On Sun, Sep 07, 2025 at 02:51:18PM -0700, Linus Torvalds wrote:
> On Sun, 7 Sept 2025 at 13:32, Al Viro <viro@zeniv.linux.org.uk> wrote:
> >
> >         I would like to discuss a flagday change to calling conventions
> > of ->create()/->unlink()/->rename()/etc. - all directory methods.
> > It would have no impact on the code generation, it would involve
> > quite a bit of localized churn and it would allow to deal with catching
> > ->d_name races on compiler level.
> 
> Can you make this more concrete by actually sending an example patch.
> 
> Well, two patches: first the patch for the "claim_stability" helper
> type and functions, and then a separate patch for converting _one_ of
> the users (eg 'symlink').
> 
> Because I have a hard time visualizing just how noisy the result would
> be (and whether it would be legible end result).

Will do...  BTW, for a non-obvious example of the things that show up
in process: ceph_wait_on_conflict_unlink() is actually guaranteed that
its argument is stable.  The way it copies ->d_name locally (with
a good reason - there's a loop using that for comparisons, so it's
a valid optimization) would otherwise be seriously racy.

> And I do wonder if it might not be simpler to have a model where
> filesystems always get a stable dentry name - either because we hold
> the parent lock on a VFS level (fairly common, I think), or because we
> pass a separate copy to the filesystem
> 
> You did that with the d_revalidate() callback, and I think that was a
> clear success. Can we extend on *that* pattern, perhaps?

Umm...  For one thing, there's something wrong with passing two arguments
that always differ by constant offset (and type, of course)...  More
serious reason is that in quite a few cases we want both dentry and stable
name accessible for a helper called from those (ceph_wait_on_conflict_unlink(),
for example).  And for those we either have to pass both dentry and const
struct qstr * or we still have to trace their call chains every time we
do that audit.  Passing struct stable_dentry instead avoids that...

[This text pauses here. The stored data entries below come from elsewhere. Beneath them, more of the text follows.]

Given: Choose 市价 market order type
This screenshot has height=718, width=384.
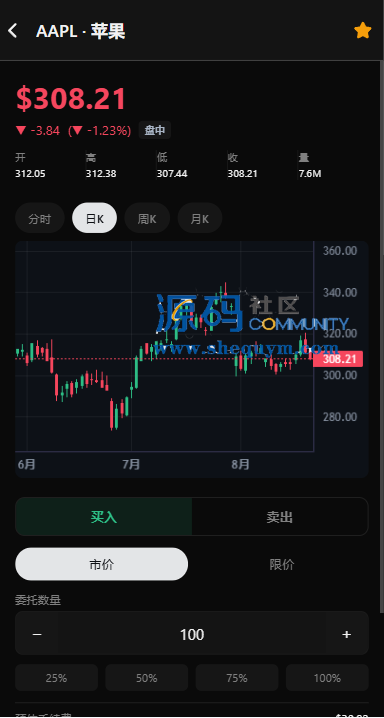Looking at the screenshot, I should pyautogui.click(x=102, y=564).
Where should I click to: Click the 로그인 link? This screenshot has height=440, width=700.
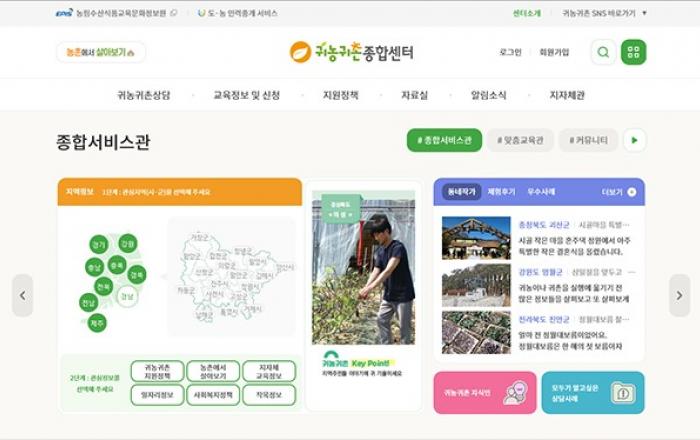(510, 52)
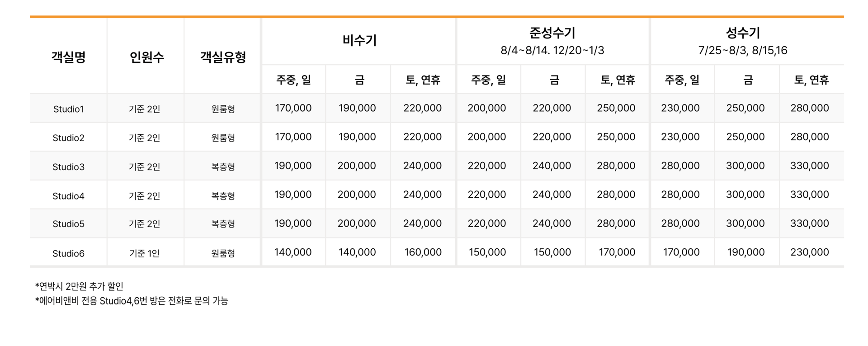Select Studio4's 성수기 금 price 300,000

click(745, 194)
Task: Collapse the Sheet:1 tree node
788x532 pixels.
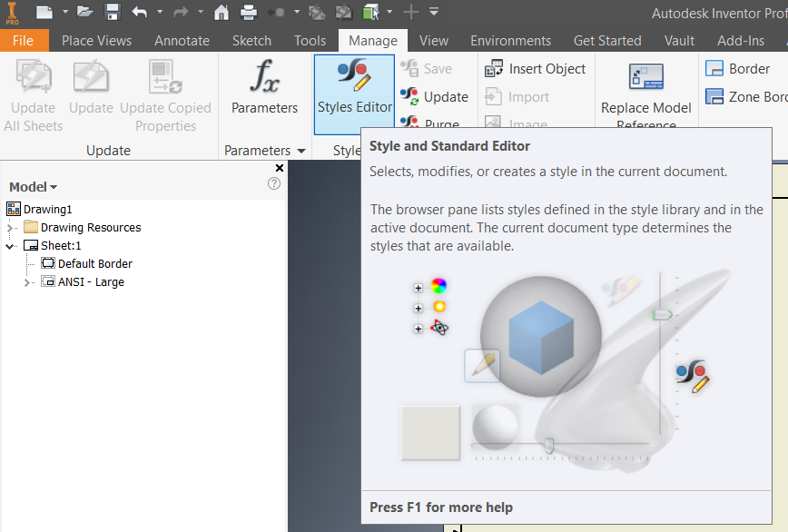Action: (9, 245)
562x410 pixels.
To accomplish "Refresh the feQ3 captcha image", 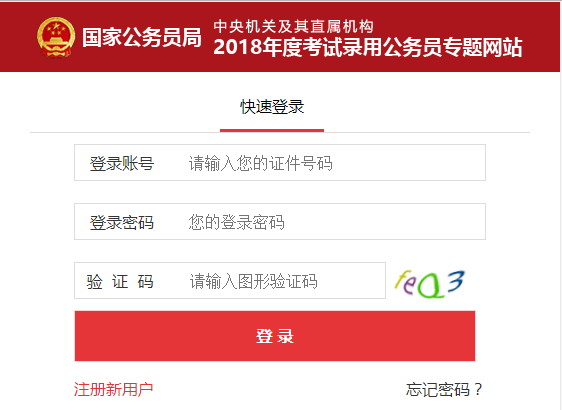I will click(x=429, y=283).
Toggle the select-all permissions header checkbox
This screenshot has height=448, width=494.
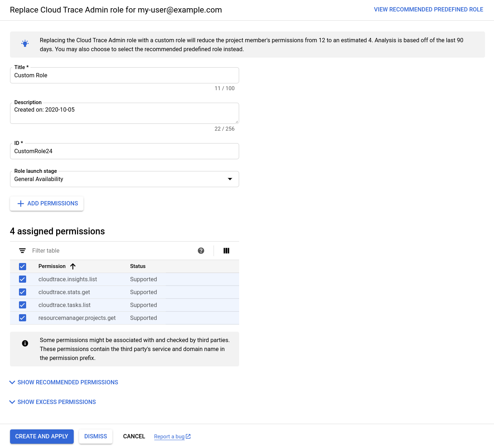point(23,267)
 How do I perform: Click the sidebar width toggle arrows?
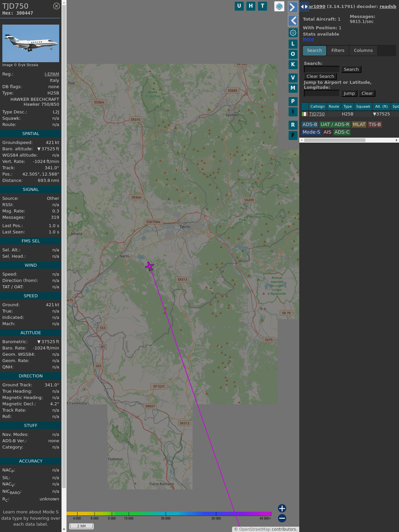(304, 6)
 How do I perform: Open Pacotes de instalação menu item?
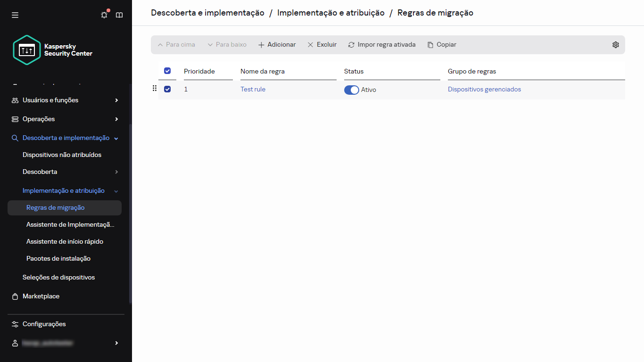pyautogui.click(x=58, y=258)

^ permalink raw reply	[flat|nested] 43+ messages in thread

* Re: [RFC] a possible way of reducing the PITA of ->d_name audits
  2025-09-08  0:06   ` Al Viro
@ 2025-09-08  0:47     ` Linus Torvalds
  2025-09-08  2:51       ` Al Viro
  0 siblings, 1 reply; 43+ messages in thread
From: Linus Torvalds @ 2025-09-08  0:47 UTC (permalink / raw)
  To: Al Viro; +Cc: Christian Brauner, linux-fsdevel, Jan Kara, NeilBrown

On Sun, 7 Sept 2025 at 17:06, Al Viro <viro@zeniv.linux.org.uk> wrote:
> >
> > You did that with the d_revalidate() callback, and I think that was a
> > clear success. Can we extend on *that* pattern, perhaps?
>
> Umm...  For one thing, there's something wrong with passing two arguments
> that always differ by constant offset (and type, of course)...

I would expect that you *only* do this for the functions where the
name isn't stable (ie it's called without the parent locked).

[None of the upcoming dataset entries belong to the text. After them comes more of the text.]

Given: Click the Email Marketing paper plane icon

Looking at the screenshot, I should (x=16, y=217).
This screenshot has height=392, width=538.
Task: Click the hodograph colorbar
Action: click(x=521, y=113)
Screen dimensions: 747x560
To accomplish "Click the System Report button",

So rmdir/mknod/link/etc would continue to just pass the dentry,
because the name is stable and filesystems using dentry->d_name is
perfectly fine.

Only the cases where we pass a dentry otherwise, would we do that
separate 'struct qname' - and so then the name would *not* be
'dentry->d_name', but a copy. Exactly like d_revalidate.

Of course, d_revalidate() already *had* that separate copy (created
for the lookup), and when that isn't true you would need to waste time
and effort in creating it.

Ie we'd end up using take_dentry_name_snapshot().

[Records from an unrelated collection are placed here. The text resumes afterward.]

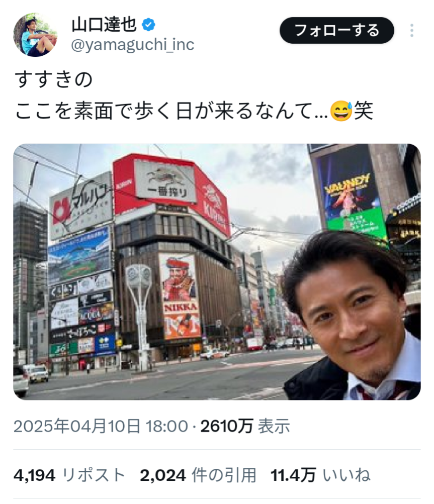
Task: View the 11.4万 いいね likes list
Action: coord(320,475)
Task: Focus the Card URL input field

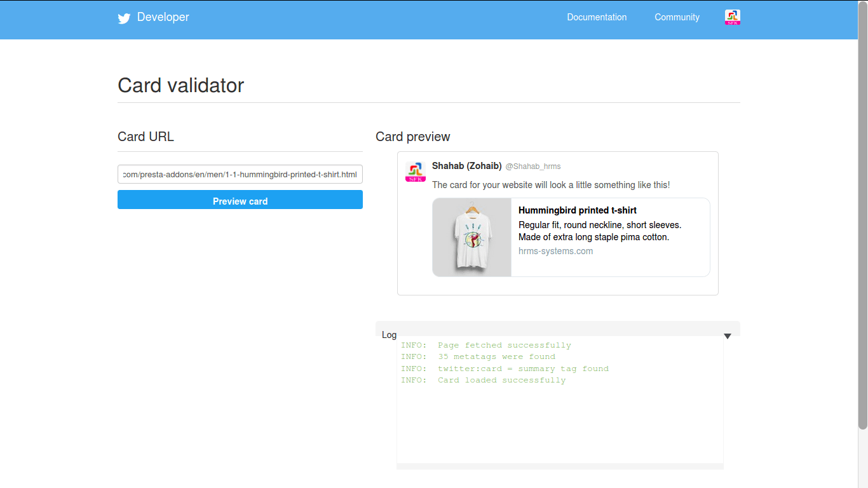Action: pos(240,174)
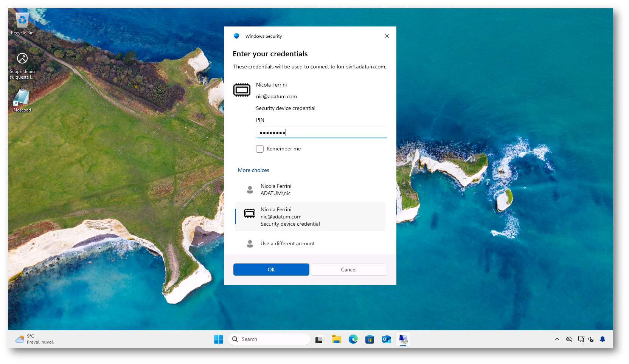The image size is (629, 364).
Task: Select Use a different account
Action: pyautogui.click(x=287, y=244)
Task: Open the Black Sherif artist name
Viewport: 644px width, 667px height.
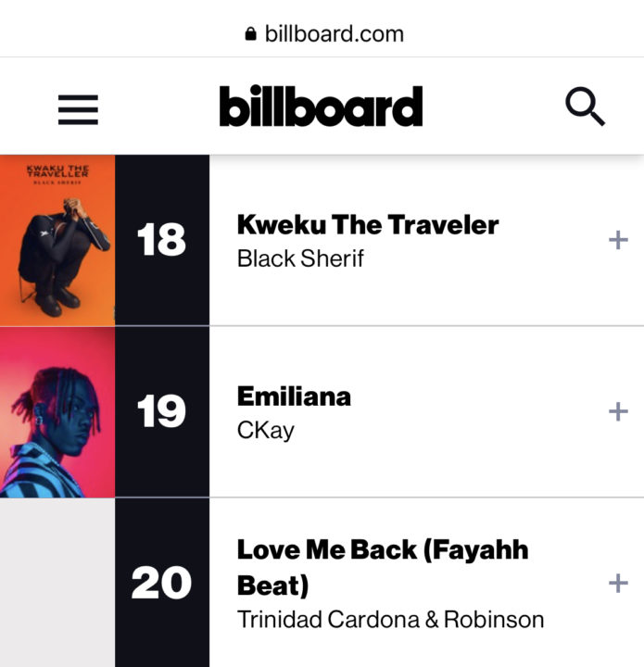Action: point(300,258)
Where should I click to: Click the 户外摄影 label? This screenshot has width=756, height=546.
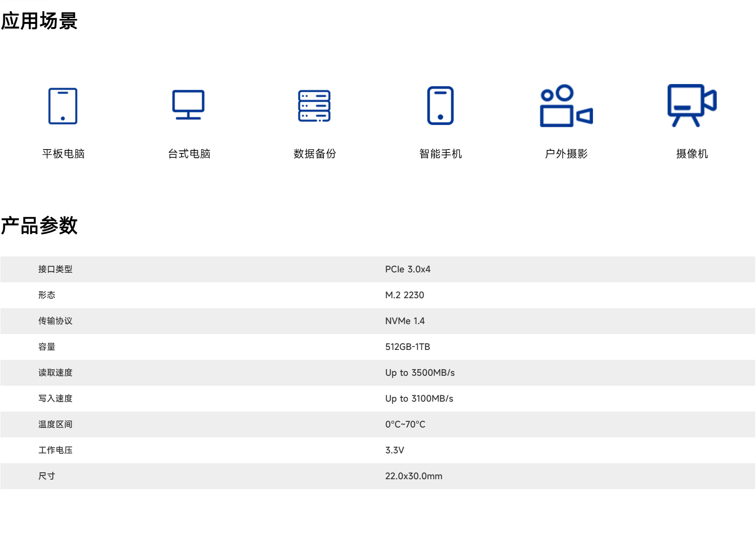coord(566,154)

Would that be horribly bad?

Don't a lot of routines already have the parent locked - all the
normal functions where we actually _modify_ the directory - so the
name is stable. No?

Then, the other thing we could do is just mark "struct qstr d_name" as
'const' in struct dentry, and then the (very very few) places that
actually modify the name will have to use an alias to do the
modification.

Wouldn't that deal with at least a majority of the worries of people
playing games?

This is where you go "Oh, Linus, you sweet summer child", and shake
your head. You've been walking through the call-chains, I haven't.

            Linus

^ permalink raw reply	[flat|nested] 43+ messages in thread

* Re: [RFC] a possible way of reducing the PITA of ->d_name audits
  2025-09-08  0:47     ` Linus Torvalds
@ 2025-09-08  2:51       ` Al Viro
  2025-09-08  3:57         ` Al Viro
  0 siblings, 1 reply; 43+ messages in thread
From: Al Viro @ 2025-09-08  2:51 UTC (permalink / raw)
  To: Linus Torvalds; +Cc: Christian Brauner, linux-fsdevel, Jan Kara, NeilBrown

On Sun, Sep 07, 2025 at 05:47:31PM -0700, Linus Torvalds wrote:
> On Sun, 7 Sept 2025 at 17:06, Al Viro <viro@zeniv.linux.org.uk> wrote:

> I would expect that you *only* do this for the functions where the
> name isn't stable (ie it's called without the parent locked).
> 
> So rmdir/mknod/link/etc would continue to just pass the dentry,
> because the name is stable and filesystems using dentry->d_name is
> perfectly fine.

Absolute majority of those ~800 hits *are* in those or in functions
called only from them.

> Ie we'd end up using take_dentry_name_snapshot().
> 
> Would that be horribly bad?

In some cases we'll have to (trace shite, mostly - racy, but not "the
sky is falling" stuff), but that (and any real crap) drowns in the
false positives.

> Don't a lot of routines already have the parent locked - all the
> normal functions where we actually _modify_ the directory - so the
> name is stable. No?

Yes, it is.

> Then, the other thing we could do is just mark "struct qstr d_name" as
> 'const' in struct dentry, and then the (very very few) places that
> actually modify the name will have to use an alias to do the
> modification.

Yes, and I have that (that's what I mentioned as the first and easy part
of those audits - see #work.qstr, doing exactly that).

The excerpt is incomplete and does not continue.